Thankfully, Rocket’s origins are handled well. After the wide release of Vol. 3, one might even expect him to become an MCU favorite. The execution of his flashback scenes, though, is not to be trifled with. It’s worth a fair warning that certain segments of Vol. 3, specifically the ones pertaining to Rocket, can be brutal. These scenes are important, and luckily, they aren’t gratuitous. They serve an integral part in the film’s storytelling, but they’ll likely also produce more audience tears and eye squints than any superhero flick in a while. With a lot of his Vol. 3 visuals, Gunn seemed free to tap into his Troma days, and the film’s flashback sequences are a big part of that.
Yet, the inherent darkness of Rocket’s story is absolutely necessary to what makes Vol. 3, and the overall trilogy, tick with such efficiency.
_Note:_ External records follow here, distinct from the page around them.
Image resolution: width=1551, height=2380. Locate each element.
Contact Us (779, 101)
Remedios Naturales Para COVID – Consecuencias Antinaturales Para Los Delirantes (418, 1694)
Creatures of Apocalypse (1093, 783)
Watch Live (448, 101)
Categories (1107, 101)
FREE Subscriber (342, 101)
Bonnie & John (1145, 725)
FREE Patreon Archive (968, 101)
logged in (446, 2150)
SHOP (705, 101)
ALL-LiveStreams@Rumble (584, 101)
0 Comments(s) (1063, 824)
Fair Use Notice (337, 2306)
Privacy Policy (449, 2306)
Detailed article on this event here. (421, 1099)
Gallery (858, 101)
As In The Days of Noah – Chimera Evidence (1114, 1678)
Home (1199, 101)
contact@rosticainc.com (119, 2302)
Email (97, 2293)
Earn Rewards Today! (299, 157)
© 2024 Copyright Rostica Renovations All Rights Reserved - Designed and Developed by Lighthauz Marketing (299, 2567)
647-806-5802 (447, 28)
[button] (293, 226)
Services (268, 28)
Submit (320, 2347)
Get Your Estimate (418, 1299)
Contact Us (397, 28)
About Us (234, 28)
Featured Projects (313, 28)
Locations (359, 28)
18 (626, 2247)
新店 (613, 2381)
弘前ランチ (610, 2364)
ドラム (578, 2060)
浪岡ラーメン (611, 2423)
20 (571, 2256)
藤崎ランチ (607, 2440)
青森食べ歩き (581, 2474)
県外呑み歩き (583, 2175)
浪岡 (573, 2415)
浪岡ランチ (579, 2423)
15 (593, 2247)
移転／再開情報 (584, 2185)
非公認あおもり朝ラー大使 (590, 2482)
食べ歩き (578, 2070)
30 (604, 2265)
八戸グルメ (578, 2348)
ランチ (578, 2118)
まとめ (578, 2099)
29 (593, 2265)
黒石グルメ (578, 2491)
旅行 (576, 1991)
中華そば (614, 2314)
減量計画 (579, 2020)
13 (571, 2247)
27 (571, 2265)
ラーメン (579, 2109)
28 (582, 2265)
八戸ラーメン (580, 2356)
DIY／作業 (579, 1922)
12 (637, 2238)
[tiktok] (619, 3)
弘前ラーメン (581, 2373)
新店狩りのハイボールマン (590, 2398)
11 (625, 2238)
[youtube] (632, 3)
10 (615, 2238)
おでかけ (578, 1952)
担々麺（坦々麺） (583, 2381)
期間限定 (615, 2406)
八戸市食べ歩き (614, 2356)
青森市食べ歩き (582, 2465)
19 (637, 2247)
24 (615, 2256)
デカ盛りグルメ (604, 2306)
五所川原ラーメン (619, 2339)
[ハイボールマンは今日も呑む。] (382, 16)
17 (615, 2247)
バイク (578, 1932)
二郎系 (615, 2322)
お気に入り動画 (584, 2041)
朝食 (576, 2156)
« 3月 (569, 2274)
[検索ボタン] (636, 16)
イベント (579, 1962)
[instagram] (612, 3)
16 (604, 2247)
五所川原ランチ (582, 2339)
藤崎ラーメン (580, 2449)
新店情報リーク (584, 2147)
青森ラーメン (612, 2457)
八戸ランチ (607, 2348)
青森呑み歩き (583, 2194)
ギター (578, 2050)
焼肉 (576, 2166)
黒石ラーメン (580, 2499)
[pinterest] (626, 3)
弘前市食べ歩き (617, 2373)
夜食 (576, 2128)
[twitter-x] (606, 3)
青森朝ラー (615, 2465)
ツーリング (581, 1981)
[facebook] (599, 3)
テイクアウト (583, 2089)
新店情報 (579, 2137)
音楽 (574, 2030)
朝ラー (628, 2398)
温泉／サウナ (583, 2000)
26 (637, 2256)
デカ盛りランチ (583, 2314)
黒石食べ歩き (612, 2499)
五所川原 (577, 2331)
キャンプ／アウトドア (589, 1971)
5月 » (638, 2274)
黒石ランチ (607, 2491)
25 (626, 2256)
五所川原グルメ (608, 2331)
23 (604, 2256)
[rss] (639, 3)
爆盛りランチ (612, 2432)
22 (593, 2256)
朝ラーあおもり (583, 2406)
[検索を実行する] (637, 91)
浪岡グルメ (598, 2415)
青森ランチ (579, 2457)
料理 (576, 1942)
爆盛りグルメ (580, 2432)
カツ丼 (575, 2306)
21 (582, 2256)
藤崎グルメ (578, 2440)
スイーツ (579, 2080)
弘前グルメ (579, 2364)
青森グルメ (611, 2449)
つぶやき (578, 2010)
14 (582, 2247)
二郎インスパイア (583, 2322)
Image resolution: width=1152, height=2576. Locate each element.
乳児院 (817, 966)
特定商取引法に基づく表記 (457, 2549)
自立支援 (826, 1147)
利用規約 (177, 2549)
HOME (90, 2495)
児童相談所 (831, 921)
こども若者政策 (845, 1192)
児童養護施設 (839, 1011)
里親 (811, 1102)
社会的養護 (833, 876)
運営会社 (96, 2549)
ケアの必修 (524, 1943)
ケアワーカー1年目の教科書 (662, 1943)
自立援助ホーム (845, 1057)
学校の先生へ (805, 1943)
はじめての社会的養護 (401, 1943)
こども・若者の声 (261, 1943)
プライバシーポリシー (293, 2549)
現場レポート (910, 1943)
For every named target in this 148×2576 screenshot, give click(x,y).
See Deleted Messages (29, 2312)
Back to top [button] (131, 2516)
The movie is a perfect representation of the human condition, told via the body of a raccoon. It’s as hopeful as it is morose, and foolhardy as it is calculated. It’s both grand and personal, with sprinkles of laughter – the humor often lands – and devastation throughout. It’s gorgeous, genuine, and occasionally, difficult to watch. It’s a look into why people love each other, and by the end, there’s a good chance the audience won’t want it to end. Guardians of the Galaxy Vol. 3 is what blockbusters should feel like.